Hier, qui fut mardi 14 septembre 1599, les pénitens de San Marcello, à l’occasion de la fête de Sainte-Croix, usèrent de leur privilége pour délivrer de la prison le signor Bernard Cenci, qui s’est obligé de payer dans un an quatre cent mille francs à la très sainte trinité du pont Sixte.

(Ajouté d’une autre main.)

C’est de lui que descendent François et Bernard Cenci qui vivent aujourd’hui.

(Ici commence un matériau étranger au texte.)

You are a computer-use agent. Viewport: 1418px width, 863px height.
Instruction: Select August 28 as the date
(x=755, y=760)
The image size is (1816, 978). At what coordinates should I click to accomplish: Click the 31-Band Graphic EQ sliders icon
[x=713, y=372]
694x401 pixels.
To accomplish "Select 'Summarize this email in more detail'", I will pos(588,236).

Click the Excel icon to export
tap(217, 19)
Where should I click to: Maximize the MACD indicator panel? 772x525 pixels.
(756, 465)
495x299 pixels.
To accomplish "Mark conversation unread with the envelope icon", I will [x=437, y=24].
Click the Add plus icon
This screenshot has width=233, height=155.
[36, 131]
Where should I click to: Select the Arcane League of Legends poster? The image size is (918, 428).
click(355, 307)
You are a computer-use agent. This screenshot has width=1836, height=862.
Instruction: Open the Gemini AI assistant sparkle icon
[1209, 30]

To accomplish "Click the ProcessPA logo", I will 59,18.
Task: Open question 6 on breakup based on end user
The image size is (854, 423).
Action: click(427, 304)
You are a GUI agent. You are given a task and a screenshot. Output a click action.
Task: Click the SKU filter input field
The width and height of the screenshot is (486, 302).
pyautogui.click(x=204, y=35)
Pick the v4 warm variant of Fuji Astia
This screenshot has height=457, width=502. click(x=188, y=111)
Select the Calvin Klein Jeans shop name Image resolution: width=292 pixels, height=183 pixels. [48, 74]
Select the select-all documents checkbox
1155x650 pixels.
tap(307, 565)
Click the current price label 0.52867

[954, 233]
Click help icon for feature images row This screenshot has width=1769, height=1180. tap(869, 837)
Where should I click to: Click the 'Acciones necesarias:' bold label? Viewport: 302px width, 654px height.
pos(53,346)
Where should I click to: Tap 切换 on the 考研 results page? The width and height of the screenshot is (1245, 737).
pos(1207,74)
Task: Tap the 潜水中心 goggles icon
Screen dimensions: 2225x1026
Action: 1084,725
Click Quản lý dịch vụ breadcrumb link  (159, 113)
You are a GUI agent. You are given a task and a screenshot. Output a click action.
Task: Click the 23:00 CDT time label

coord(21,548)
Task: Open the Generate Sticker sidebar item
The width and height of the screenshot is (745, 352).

Le célèbre Farinacci, qui, par son obstination, sauva la vie du jeune Cenci, a publié ses plaidoyers. Il donne seulement un extrait du plaidoyer numéro 66, qu’il prononça devant Clément VIII en faveur des Cenci. Ce plaidoyer, en langue latine, formerait six grandes pages, et je ne puis le placer ici, ce dont j’ai du regret ; il peint les façons de penser de 1599 ; il me semble fort raisonnable. Bien des années après l’an 1599, Farinacci, en envoyant ses plaidoyers à l’impression, ajouta une note à celui qu’il avait prononcé en faveur des Cenci : Omnes fuerunt ultimo supplicio effecti, excepto Bernardo qui ad triremes cum bonorum confiscatione condemnatus fuit, ac etiam ad interessendum aliorum morti prout interfuit. La fin de cette note latine est touchante, mais je suppose que le lecteur est las d’une si longue histoire.